Si vous construisez le vôtre
Pour une préparation d’examen comme pour un parcours de formation interne, l’ordre de travail tient en cinq points :
- Partir du référentiel officiel, option par option, et dater la version utilisée.
- Écrire les grilles avant la première ligne de code, et les faire relire par quelqu’un qui corrige de vraies copies.
- Faire corriger un même lot de copies par un humain et par le modèle, et comparer avant toute ouverture.
- Choisir le fournisseur du modèle selon l’endroit où partent les données, et le dire aux utilisateurs.
- Écrire noir sur blanc qu’aucun humain ne corrige, si c’est le cas.
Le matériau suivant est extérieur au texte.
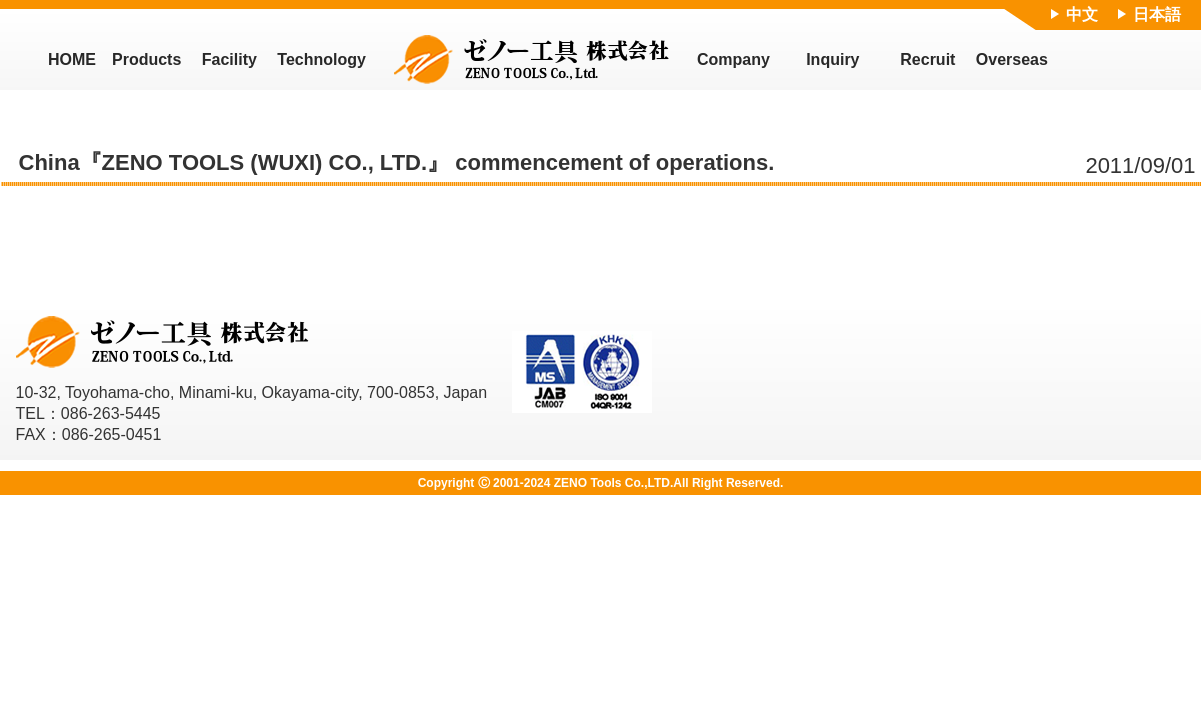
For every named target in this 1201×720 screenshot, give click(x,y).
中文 (1082, 14)
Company (733, 59)
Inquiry (832, 59)
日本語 (1157, 14)
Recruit (927, 59)
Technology (321, 59)
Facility (229, 59)
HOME (72, 59)
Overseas (1012, 59)
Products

Et pour savoir ce qu’un élève a appris, faites-le composer sans l’outil, comme nous le soutenions à propos de l’IA à l’école. Vérifier ce qu’un modèle produit plutôt que le croire est aussi le fil de nos formations à l’IA. DTJ Training n’est pas certifié Qualiopi, sa déclaration d’activité est enregistrée sous le numéro 32800278480 — cet enregistrement ne vaut pas agrément de l’État —, et aucun financement OPCO, CPF ou France Travail n’est mobilisable à ce jour.
Une question reste ouverte pour tous les outils de ce genre, de la start-up à la grande prépa : qui publiera le premier, sur de vraies copies, l’écart entre la note du modèle et celle du correcteur ?
Sources
- Vosges Matin, « Vosges. Vittel : grâce à l’IA, un étudiant crée une plateforme avec son père pour préparer le concours de Sciences Po », 14 septembre 2026 (article réservé aux abonnés, seul le chapeau a été consulté).
- prIEPa, page d’accueil, à propos, CGU (version 1.1 du 4 août 2026), CGV, politique de confidentialité et mentions légales, consultées le 15 septembre 2026.
- Réseau Sciences Po, nature des épreuves du concours commun 2027, consulté le 15 septembre 2026.
- Sciences Po Lyon, « Concours commun 2027 : la date et le nouveau thème dévoilés », 16 juillet 2026.
- CNIL, « Recommandation 4 : rechercher le consentement d’un parent pour les mineurs de moins de 15 ans », 9 juin 2021.
- Loi n° 78-17 du 6 janvier 1978, article 45 ; règlement (UE) 2016/679 (RGPD), articles 28 et 44 à 49.